OKURYAZAR GÜNCESİ / KİRPİNİN ZARAFETİ – MURIEL BARBERY / GÖKHAN KORKMAZGİL
Kapak fotoğrafı: © Şükrü Mehmet Ömür

Paris’in merkezinde, gösterişli bir apartmanda, müzik, resim ve felsefe meraklısı, Rus edebiyatı ve Japon sineması tutkunu elli dört yaşında bir kapıcı kadın. Bir de son derece zeki ve üstün yetenekli ama içe dönük ve yaş gününde intihar etmeyi planlayan on iki yaşında bir kız çocuğu. Bu iki içedönük ve özel insanı birleştiren bağ, binaya yeni taşınan kibar Japon beyefendisi olacaktır. Sessiz insanların zengin iç dünyalarında gelişen, göze çarpmayan güzellikleri yücelten, sınıflar ve nesiller ötesi bir dostluğu konu edinen Kirpinin Zarafeti, gerçekten zarif ve etkileyici bir roman.
Küçük kız Paloma yaşından umulmayacak denli olgun, berrak bir uzgörüye sahip. Dünyayı müthiş bir biçimde kavrama yeteneği geliştirmiş. Başka zengin ailelerde gözlemlediği gibi, kendi ailesinin bencilliğinin ve sahteliğinin farkında. Defterine derin düşünceler adını vererek not ettiği metinlerde dünyayı sorgulamaktan geri durmuyor. Yaşamı yalın ve sakin geçir(e)memenin korkunç bir şey olduğunu düşünüyor. Zihnine kaydettiklerini naif, şiirsel bir anlatımla ortaya koyan Paloma, eğer o güne kadar yaşamaya değer bir şey bulamazsa on üçüncü yaş günü olan gelecek 16 Haziran’da intihar etmeyi düşünmektedir.
Paloma, Paris’te, zenginlerin mekânı olan Angelina Pastanesi’nde çevresini gözlemliyor. “… Angelina’daydık sonuçta: Bütün bu iyi giyimli kişiler, çok pahalı pasta kurabiyeleri özentili bir şekilde kemiren ve orada bulunmalarının tek nedeni bu yerin anlamı olan; inançları, kodları, projeleri ve tarihiyle belli bir camiaya aidiyeti amaç edinmiş tipler… Sembolik bir şey bu!”

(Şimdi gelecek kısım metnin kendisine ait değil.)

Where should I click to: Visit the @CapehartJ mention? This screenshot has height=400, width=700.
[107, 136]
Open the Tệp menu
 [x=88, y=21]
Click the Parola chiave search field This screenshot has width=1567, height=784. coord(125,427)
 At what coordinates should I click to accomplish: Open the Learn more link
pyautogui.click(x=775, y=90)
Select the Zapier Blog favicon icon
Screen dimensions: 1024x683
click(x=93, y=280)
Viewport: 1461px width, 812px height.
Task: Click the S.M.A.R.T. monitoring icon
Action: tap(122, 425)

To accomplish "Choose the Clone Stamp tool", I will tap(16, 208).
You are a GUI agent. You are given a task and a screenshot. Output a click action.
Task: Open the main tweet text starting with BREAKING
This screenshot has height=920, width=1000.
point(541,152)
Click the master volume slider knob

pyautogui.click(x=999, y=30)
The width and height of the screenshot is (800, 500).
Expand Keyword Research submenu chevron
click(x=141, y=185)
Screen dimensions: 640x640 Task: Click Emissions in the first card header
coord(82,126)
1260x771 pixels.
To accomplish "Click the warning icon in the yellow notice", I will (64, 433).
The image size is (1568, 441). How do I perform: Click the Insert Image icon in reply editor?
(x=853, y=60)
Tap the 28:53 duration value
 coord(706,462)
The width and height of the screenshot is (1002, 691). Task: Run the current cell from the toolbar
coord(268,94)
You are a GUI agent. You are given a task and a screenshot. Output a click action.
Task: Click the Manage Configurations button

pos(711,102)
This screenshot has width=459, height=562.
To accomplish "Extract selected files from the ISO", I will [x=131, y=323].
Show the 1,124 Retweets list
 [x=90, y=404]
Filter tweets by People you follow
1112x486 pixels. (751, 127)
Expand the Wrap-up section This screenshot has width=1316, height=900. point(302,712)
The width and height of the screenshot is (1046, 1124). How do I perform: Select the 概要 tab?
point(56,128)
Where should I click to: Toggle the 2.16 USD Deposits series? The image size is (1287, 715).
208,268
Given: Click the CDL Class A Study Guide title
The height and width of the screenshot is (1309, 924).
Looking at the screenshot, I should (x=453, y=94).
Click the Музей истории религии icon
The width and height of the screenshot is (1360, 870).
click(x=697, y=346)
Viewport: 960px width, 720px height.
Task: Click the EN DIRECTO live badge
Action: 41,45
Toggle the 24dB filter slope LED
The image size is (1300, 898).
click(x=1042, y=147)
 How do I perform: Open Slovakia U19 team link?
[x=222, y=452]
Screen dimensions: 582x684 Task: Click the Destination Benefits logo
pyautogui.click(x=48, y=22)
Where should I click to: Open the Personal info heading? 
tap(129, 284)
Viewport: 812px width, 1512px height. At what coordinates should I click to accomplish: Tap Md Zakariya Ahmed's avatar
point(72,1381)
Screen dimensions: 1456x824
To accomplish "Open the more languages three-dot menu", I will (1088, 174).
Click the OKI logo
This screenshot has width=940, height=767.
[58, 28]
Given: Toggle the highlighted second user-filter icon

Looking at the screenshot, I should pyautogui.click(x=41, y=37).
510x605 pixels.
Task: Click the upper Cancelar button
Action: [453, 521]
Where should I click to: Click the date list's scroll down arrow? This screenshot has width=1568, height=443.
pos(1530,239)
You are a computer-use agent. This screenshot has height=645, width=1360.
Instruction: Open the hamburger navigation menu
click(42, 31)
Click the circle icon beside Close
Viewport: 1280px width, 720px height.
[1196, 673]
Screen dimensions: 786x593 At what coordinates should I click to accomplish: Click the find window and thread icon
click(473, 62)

Gözlemleri, onu sonuçlara götürür. Zengin ol(a)mayanların çelişkilerini kavrar: “…en büyük yoksunluk, kültürler arasında, bağdaşmaz semboller arasında tereddüt geçirmektir, bir kültüre sahip olmama duygusudur.” Burjuva ailesiyle kendini bağdaştıramadığından vardığı sonuç şöyledir: “Belki de ben ailevi çelişkinin semptomuyum. Ailenin iyileşmesi için yok olmam gereken bir semptom.” Paloma’nın akıcı, alaycı bir anlatımla yazdıklarını “Aman O’na bir şey olmasın” diyerek okuyorsunuz.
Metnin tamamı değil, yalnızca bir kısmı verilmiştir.